笑いすぎにご用心?その笑顔不快になってませんか
接客、商談、面接、婚活……普段の生活の中で良い印象を与えるために笑顔をつくる、という機会は数多くあるでしょう。 最近では、笑顔をトレーニングするためのソフトウェアが登場するくらい笑顔の役割は再注目されています。 ところで笑顔を作っていればどんな笑顔でもよい、と考えている人はいませんか。 最近の研究では、社会的な評価が低くなる笑顔があることが報告されています。 今回はそうした研究をふまえて好印象を与える笑顔を作る方法について考察します。
笑顔研究でわかる評価の高い笑顔とは
笑顔を作るとき、おもに目と口が動きます。目の動きの重要性については、 人工知能に学ぶ魅力的な笑顔の作り方で取り上げました。 最近は口の動きも他人に良い印象を与えるうえで重要であることが研究で報告されています。

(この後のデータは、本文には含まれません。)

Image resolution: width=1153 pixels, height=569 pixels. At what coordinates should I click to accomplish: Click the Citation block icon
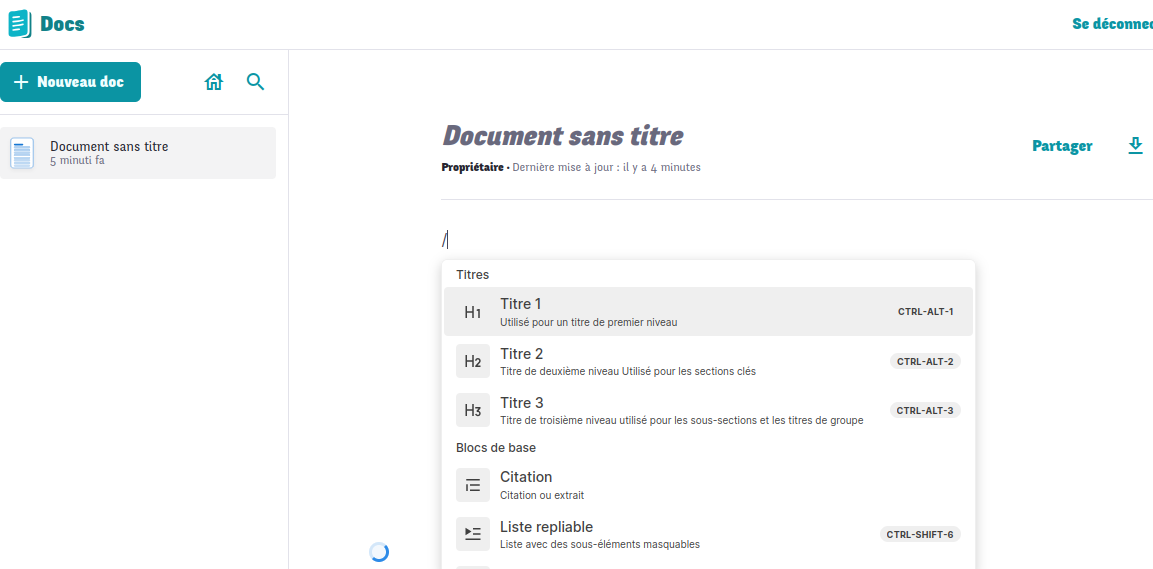[473, 485]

ミネソタ大学のNathaniel E. Helwig氏らの研究グループでは、顔面まひなどで表情を動かすことが困難になってしまった人が表情を取り戻す目標となる、他人に良い印象を与える笑顔を調査しました。
調査では、CGアニメーションで口を変化させた複数の笑顔のパターンを作成しました。これを不特定多数の人に見せ、評価を集計するというものです。
調査で使われた表情。ミネソタ大の研究(※)による。
口角(Mouth Angle)、笑顔の広がり具合(Smile Extent)、歯を見せる程度(Dental Show)、笑顔の左右対称性を変化させた54パターンの動く笑顔が用意されました。

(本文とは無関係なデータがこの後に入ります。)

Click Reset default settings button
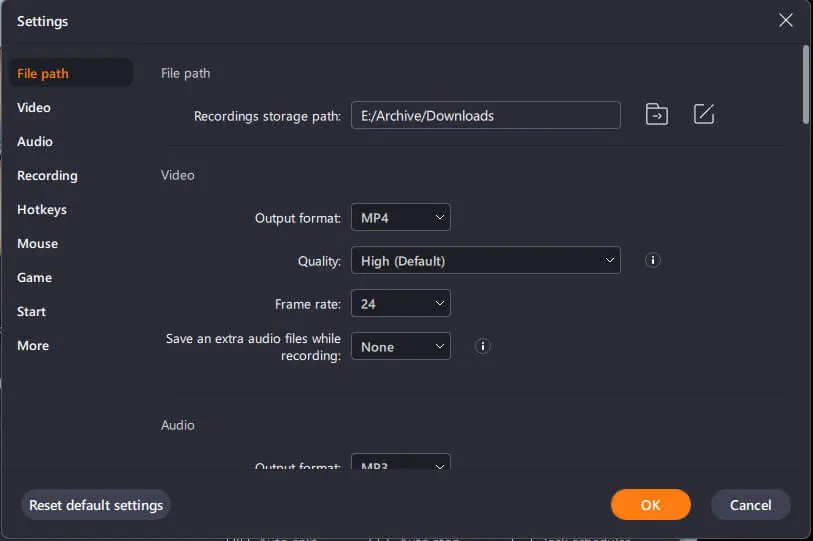This screenshot has width=813, height=541. pyautogui.click(x=96, y=505)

表情の変化部分。口角(Mouth Angle)は青線と緑線の角度、笑顔の広がり具合(Smile Extent)は緑線の長さ、
歯を見せる程度(Dental Show)は上下の唇の距離。ミネソタ大の研究(※)による。
調査では、802人の参加者に笑顔について効果があるか(effectiveness)、本物であるか(genuineness)、楽しいものか(pleasantness)、 どのような感情を感じるか(perceived emotional intent)という点を評価してもらいました。 結果、口角は中~高、笑顔の広がりは低~中の笑顔が高い評価を得ました(下図の濃い緑の表情)。

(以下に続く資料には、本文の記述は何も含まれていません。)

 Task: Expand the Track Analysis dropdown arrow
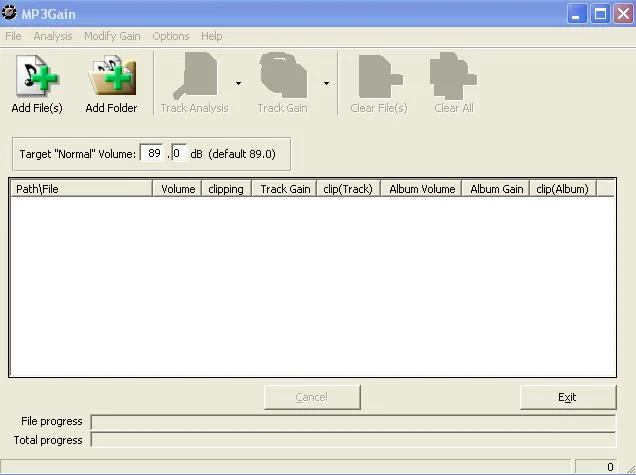pyautogui.click(x=238, y=83)
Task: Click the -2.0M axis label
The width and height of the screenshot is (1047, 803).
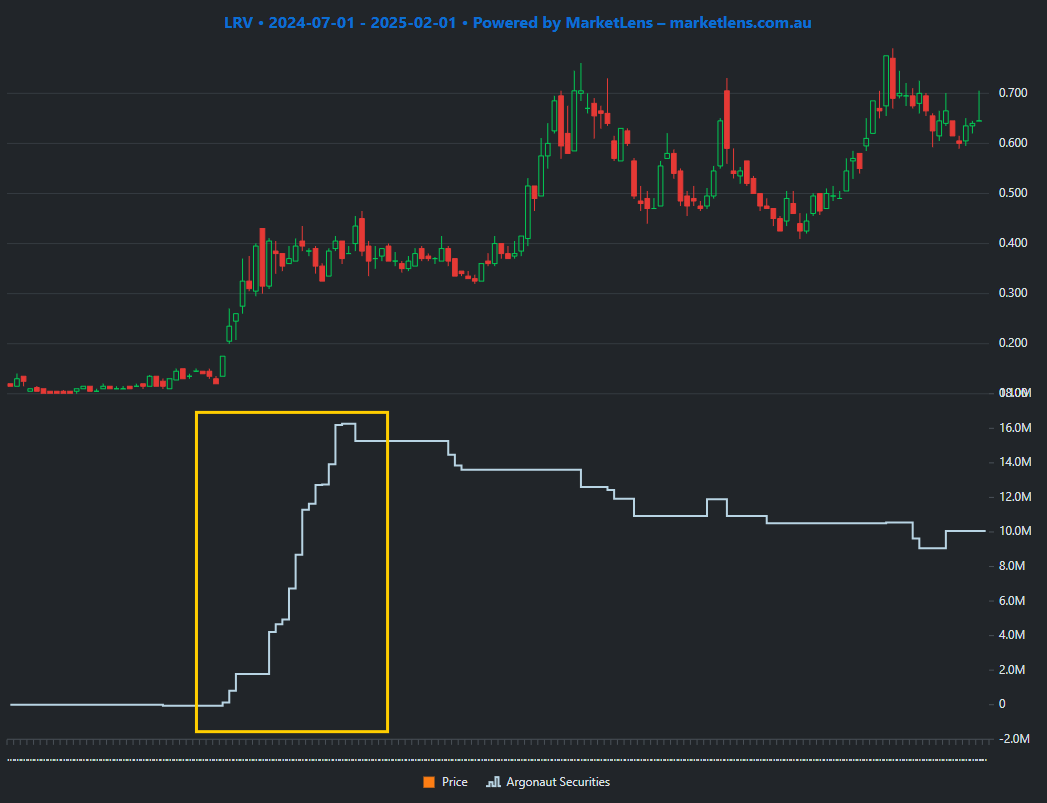Action: tap(1013, 739)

各顔の背後の3つの色は、笑顔の効果(effectiveness)、笑顔が本物であるか(genuineness)、
笑顔の楽しさ(pleasantness)を示す。緑色は高い評価の笑顔、赤色は評価の低い笑顔に対応する。
ミネソタ大の研究(※)による。
興味深い点として次の2点が指摘されています。(1)口角を極端に動かすと評価が下がる。(2)歯を見せることの効果は口角と笑顔の広がり具合の組み合わせによって変化する。 口角と笑顔の広がり具合が小さければ、歯を見せすぎないほうが評価が高く、逆に、口角と笑顔の広がり具合が大きければ、歯を多く見せたほうが評価が上がるのです。
(a)口角と笑顔の広がり具合が小さい笑顔。 歯を見せると評価が下がる。
(b)口角と笑顔の広がり具合が大きい笑顔。 歯を見せると評価が上がる。
ミネソタ大の研究(※)による。
なお、参加者が表情から感じる印象では、「幸福」が最も多く、不快な感情の中では「軽蔑」が最も多かったということです。 たとえば、口角と笑顔の広がり具合が小さい状態で口をあけると、「軽蔑」や「恐れ」の印象を与えやすくなります。
この研究は、より大きく笑えばいいわけではなく、笑顔には評価が上がりやすい組み合わせが存在することを教えてくれるのです。
※出典:Nathaniel E. Helwig, Nick E. Sohre, Mark R. Ruprecht, Stephen J. Guy, Sofía Lyford-Pike. Dynamic properties of successful smiles. PLOS ONE, 2017; 12 (6): e0179708 DOI: 10.1371/journal.pone.0179708
研究を受けて――自然に笑うことが大事?
人間の笑いには大きく分けて「作り笑い」と「自然発生的な笑い」があります。 今回の研究結果は、作り笑いでもより自然に笑うほうが評価が高くなると捉えることができるのではないでしょうか。 評価には「笑顔が本物であるか否か」という基準が入っているため、該当するスコアが高くなるのは当然ですが、 他の2つの評価基準である笑顔の「効果」と「楽しさ」も無理のない表情のスコアが高かったのです。 たとえば、評価が低かった「口角を極端に動かす笑顔」は不自然です。 また、小さく笑う場合(口角と笑顔の広がり具合が小さい笑顔)は歯が見えないほうが評価が高く、 大きく笑う場合(口角と笑顔の広がり具合が大きい笑顔)は歯を見せるほうが評価が高いという結果も不自然でない組み合わせが好まれるからと解釈できます。 人間は表情の不自然さを敏感に察知し、ひょっとして本心を隠ぺいするために笑顔を作っているのではないかと疑念を抱くものです。 自然な笑顔の重要性を示唆しているのではないでしょうか。